■ Zu erledigende Aufgaben
**A)** Ab welchem Datum sollen die pädagogischen Springkräfte laut der Stuttgarter Beschlussvorlage übertariflich eingruppiert werden?
**B)** Gib den Abschnitt der Stuttgarter Beschlussvorlage, der mit „Die pädagogischen Springkräfte“ beginnt und mit „S 8 eingruppiert.“ endet, noch einmal wieder und setze dabei „Vertretungskräfte“ an die Stelle von „Springkräfte“.
**C)** Schreibe die Stuttgarter Beschlussvorlage zur übertariflichen Vergütung der Springkräfte im Anschluss an ihren letzten Satz weiter.

■ Auszug zum Lesen
────────────────────────────────────────
Landeshauptstadt Stuttgart
Referat Allgemeine Verwaltung und Krankenhäuser
Gz: AK 0501-03
GRDrs 640/2012
Stuttgart,
11/16/2012



Übertarifliche Vergütung an pädagogische Springkräfte in den Tageseinrichtungen für Kinder beim Jugendamt



Beschlußvorlage
Vorlage an
    zur
SitzungsartSitzungstermin
Verwaltungsausschuss
Gemeinderat
Vorberatung
Beschlussfassung
öffentlich
öffentlich
28.11.2012
06.12.2012



Beschlußantrag:

Die pädagogischen Springkräfte in den Tageseinrichtungen für Kinder in städtischer Trägerschaft werden ab 01.09.2012 übertariflich nach Entgeltgruppe S 8 eingruppiert.
────────────────────────────────────────
■ Bereitgestellte Daten
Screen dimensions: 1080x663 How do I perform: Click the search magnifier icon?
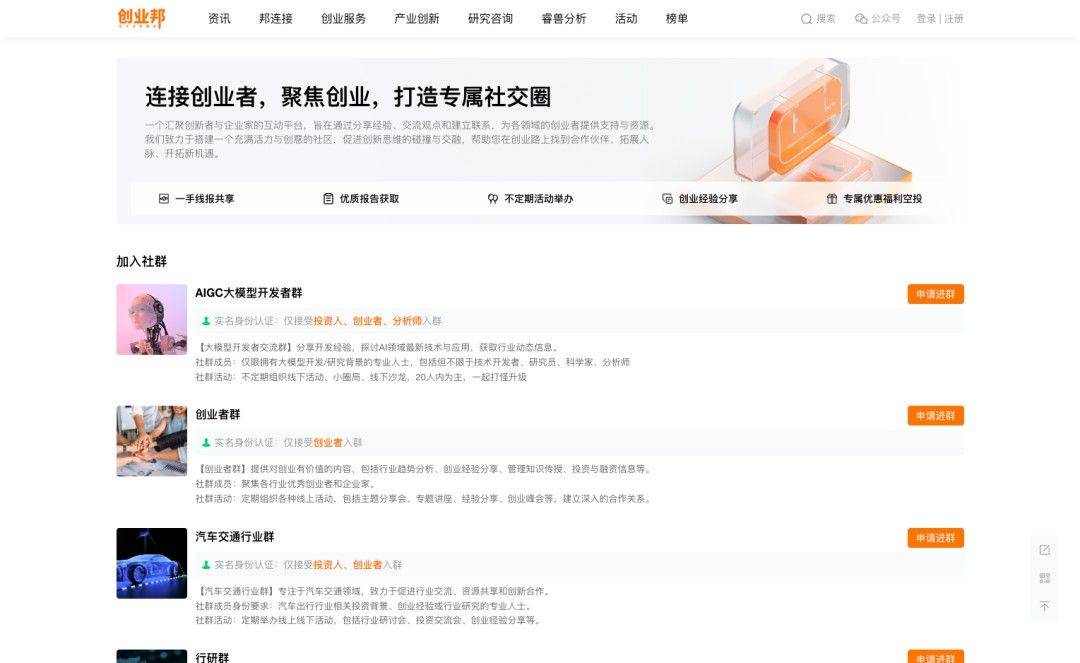coord(805,18)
────────────────────────────────────────
■ Ergebnisse der Aufgaben
**A)** Ab dem 01.09.2012.

**B)**
Die pädagogischen Vertretungskräfte in den Tageseinrichtungen für Kinder in städtischer Trägerschaft werden ab 01.09.2012 übertariflich nach Entgeltgruppe S 8 eingruppiert.

**C)**
Begründung:


1. Übertarifliche Eingruppierung Springkräfte Die pädagogischen Springkräfte für Tageseinrichtungen für Kinder sind Erzieher/-innen in Entgeltgruppe S 6 TVSuE und erhalten derzeit auf Grundlage der GRDrs 222/1990 eine unbefristete übertarifliche Zulage in Höhe von 75% zwischen den Stufen 1 der Grundvergütungen aus den Vergütungsgruppen VI b BAT und V c BAT. Grundlage hierfür waren die damalige Personalsituation in den Kindertagesstätten und die spezifischen Aufgaben von Springkraftstellen, die vom Tarifvertrag über die Eingruppierung der Angestellten im Sozial- und Erziehungsdienst vom 19.06.1970 nicht erfasst waren.

Mit dem Änderungstarifvertrag Nr. 6 vom 27. Juli 2009 zum Tarifvertrag für den öffentlichen Dienst (TVöD) gibt es seit dem 01. November 2009 für Beschäftigte im Sozial- und Erziehungsdienst bei den Kommunen neue tarifliche Regelungen. Jedoch sind auch in diesem neuen Tarifvertrag die pädagogischen Springkräfte für Tageseinrichtungen für Kinder nicht besonders berücksichtigt worden, sodass sich keine höhere Eingruppierung für diese Beschäftigten ergibt.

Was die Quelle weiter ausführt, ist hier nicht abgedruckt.